[Collected data entries]
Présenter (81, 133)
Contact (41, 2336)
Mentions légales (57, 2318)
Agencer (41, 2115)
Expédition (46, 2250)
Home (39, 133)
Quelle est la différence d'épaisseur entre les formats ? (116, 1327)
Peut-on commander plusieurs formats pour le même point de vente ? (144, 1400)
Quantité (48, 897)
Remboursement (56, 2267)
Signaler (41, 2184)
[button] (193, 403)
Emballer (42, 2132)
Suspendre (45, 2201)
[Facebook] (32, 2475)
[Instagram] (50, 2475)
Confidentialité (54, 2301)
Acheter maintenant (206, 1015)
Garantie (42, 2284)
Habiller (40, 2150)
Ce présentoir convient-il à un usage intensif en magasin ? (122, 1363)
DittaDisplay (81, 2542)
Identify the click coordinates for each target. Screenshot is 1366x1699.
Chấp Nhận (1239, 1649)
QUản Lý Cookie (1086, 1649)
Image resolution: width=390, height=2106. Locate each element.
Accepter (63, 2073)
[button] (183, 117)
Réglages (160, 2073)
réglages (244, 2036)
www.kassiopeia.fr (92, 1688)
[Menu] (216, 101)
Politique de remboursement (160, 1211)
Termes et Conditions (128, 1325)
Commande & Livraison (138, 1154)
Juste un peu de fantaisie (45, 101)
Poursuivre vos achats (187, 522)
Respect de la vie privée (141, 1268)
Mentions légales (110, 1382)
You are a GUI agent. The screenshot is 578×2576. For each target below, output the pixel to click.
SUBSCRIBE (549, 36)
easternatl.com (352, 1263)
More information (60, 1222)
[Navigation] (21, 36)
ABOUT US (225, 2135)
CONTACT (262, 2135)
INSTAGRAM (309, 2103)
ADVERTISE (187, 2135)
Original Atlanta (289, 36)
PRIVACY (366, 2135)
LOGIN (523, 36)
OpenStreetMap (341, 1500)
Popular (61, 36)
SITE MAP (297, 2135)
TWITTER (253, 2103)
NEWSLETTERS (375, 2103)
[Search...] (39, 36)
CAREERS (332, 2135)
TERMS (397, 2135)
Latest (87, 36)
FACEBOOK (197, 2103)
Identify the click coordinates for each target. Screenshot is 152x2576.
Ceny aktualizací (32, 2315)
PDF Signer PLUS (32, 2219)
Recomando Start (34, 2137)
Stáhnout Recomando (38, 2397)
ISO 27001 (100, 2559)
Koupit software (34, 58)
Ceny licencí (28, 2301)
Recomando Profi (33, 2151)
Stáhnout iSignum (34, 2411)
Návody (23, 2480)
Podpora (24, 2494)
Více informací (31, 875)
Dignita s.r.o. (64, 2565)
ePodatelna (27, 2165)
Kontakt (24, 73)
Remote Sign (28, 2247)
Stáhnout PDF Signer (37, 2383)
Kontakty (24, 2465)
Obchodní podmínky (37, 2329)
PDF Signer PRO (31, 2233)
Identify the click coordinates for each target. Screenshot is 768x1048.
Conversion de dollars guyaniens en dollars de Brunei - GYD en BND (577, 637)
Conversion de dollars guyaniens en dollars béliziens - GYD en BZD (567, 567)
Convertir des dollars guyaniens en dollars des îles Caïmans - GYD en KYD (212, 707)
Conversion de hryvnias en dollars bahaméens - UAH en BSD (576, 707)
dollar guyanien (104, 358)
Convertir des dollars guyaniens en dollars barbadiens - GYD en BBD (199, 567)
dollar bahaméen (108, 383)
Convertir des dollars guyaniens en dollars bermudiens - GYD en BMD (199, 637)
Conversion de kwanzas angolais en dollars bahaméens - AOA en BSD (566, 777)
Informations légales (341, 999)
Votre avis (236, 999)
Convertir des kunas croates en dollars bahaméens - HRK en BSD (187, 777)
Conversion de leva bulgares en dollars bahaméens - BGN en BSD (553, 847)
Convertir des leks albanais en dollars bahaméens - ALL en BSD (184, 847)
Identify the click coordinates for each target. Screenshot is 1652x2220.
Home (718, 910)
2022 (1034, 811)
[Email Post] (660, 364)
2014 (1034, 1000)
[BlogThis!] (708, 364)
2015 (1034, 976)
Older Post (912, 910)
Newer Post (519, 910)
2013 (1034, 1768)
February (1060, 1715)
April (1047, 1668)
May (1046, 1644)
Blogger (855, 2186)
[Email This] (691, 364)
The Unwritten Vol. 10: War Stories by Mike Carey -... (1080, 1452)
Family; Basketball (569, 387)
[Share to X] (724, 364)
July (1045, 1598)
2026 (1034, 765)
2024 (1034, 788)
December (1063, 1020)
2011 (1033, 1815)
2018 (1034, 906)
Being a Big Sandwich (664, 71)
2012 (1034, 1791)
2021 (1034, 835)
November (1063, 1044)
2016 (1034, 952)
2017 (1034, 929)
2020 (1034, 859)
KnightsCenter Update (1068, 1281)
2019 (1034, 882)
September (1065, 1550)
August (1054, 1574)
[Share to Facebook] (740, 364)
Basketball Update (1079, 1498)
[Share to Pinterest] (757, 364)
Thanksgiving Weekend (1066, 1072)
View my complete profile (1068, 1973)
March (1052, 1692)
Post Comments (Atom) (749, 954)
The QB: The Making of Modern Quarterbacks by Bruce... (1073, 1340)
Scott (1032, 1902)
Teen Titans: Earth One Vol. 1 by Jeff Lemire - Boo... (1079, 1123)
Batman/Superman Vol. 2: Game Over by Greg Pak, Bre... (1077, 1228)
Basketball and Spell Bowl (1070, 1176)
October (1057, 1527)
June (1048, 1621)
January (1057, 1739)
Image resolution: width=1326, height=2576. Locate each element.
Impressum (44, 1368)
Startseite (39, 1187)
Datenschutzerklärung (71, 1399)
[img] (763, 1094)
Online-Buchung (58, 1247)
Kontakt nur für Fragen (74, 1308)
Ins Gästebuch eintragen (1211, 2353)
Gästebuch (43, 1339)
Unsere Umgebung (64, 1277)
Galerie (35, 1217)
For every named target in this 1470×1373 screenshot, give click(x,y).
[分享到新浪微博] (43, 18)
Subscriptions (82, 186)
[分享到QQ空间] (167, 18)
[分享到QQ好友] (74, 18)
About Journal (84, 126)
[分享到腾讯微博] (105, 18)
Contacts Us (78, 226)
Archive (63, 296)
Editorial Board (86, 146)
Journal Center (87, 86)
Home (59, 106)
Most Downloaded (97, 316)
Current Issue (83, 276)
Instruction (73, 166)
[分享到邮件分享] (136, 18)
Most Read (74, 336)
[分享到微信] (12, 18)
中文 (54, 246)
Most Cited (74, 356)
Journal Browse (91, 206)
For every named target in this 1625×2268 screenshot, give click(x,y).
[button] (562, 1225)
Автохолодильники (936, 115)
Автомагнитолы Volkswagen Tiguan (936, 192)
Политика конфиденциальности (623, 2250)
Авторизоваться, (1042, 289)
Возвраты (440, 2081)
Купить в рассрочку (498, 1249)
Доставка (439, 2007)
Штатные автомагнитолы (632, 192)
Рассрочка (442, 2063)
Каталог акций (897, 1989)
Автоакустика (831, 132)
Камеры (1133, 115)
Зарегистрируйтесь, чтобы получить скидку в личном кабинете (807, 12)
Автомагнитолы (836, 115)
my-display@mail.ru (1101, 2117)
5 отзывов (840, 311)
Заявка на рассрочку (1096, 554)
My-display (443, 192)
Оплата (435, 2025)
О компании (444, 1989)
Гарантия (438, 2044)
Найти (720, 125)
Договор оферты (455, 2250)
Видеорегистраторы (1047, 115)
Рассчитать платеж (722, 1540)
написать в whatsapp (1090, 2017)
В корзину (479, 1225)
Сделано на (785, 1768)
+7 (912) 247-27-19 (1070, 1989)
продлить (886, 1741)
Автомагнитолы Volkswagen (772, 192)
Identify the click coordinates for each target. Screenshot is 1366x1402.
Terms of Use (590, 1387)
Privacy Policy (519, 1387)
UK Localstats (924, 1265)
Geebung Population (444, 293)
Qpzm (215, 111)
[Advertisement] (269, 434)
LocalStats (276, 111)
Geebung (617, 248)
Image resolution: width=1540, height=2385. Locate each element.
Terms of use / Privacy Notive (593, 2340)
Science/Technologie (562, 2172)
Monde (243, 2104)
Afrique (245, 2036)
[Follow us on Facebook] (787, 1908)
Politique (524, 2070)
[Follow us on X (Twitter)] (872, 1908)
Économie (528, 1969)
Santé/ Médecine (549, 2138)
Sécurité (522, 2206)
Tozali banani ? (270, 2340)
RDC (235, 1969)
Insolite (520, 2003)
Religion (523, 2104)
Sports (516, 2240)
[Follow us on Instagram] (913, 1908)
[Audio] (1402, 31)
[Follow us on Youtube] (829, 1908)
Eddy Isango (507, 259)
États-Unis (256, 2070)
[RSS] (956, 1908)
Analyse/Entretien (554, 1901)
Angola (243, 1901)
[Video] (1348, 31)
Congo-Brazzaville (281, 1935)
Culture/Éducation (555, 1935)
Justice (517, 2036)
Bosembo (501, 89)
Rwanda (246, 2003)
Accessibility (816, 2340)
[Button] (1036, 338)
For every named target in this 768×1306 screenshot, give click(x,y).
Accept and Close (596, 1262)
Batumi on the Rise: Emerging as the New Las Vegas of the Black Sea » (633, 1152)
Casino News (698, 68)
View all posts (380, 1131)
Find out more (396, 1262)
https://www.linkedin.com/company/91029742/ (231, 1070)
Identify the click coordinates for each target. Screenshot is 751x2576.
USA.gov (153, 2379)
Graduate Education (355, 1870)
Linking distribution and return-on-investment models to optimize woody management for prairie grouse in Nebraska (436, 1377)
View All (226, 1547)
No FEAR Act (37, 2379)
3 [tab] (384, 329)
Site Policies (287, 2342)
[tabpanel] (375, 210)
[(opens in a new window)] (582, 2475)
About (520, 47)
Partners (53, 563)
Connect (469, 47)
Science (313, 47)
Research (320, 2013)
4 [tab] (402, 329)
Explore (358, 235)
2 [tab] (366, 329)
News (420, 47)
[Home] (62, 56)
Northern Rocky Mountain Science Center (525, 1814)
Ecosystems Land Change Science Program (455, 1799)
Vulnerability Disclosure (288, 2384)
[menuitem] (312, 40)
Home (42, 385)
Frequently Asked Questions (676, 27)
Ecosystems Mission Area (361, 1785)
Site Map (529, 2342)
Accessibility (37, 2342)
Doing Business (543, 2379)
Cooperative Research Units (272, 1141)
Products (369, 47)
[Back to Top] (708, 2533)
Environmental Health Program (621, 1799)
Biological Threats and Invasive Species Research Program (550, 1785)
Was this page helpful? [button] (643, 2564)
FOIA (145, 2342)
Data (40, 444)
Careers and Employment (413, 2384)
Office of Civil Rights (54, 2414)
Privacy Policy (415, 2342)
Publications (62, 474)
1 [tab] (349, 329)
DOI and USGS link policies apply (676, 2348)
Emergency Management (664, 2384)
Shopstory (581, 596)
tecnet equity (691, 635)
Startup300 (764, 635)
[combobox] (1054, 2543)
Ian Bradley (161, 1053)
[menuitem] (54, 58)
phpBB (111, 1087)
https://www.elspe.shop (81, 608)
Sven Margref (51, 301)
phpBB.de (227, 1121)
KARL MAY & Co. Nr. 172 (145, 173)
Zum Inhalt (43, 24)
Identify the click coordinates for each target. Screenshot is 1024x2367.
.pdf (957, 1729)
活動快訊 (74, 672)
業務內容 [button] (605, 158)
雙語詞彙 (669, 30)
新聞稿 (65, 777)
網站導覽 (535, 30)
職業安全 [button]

Task: Please give back, exactly as it stands above, the stretch from the line with "ADVERTISE (187, 2135)" through the line with "Conversion de dollars guyaniens en dollars béliziens", and no line outside it.

Written solution:
ADVERTISE (187, 2135)
Original Atlanta (289, 36)
PRIVACY (366, 2135)
LOGIN (523, 36)
OpenStreetMap (341, 1500)
Popular (61, 36)
SITE MAP (297, 2135)
TWITTER (253, 2103)
NEWSLETTERS (375, 2103)
[Search...] (39, 36)
CAREERS (332, 2135)
TERMS (397, 2135)
Latest (87, 36)
FACEBOOK (197, 2103)
Identify the click coordinates for each target. Screenshot is 152x2576.
Ceny aktualizací (32, 2315)
PDF Signer PLUS (32, 2219)
Recomando Start (34, 2137)
Stáhnout Recomando (38, 2397)
ISO 27001 (100, 2559)
Koupit software (34, 58)
Ceny licencí (28, 2301)
Recomando Profi (33, 2151)
Stáhnout iSignum (34, 2411)
Návody (23, 2480)
Podpora (24, 2494)
Více informací (31, 875)
Dignita s.r.o. (64, 2565)
ePodatelna (27, 2165)
Kontakt (24, 73)
Remote Sign (28, 2247)
Stáhnout PDF Signer (37, 2383)
Kontakty (24, 2465)
Obchodní podmínky (37, 2329)
PDF Signer PRO (31, 2233)
Identify the click coordinates for each target. Screenshot is 768x1048.
Conversion de dollars guyaniens en dollars de Brunei - GYD en BND (577, 637)
Conversion de dollars guyaniens en dollars béliziens - GYD en BZD (567, 567)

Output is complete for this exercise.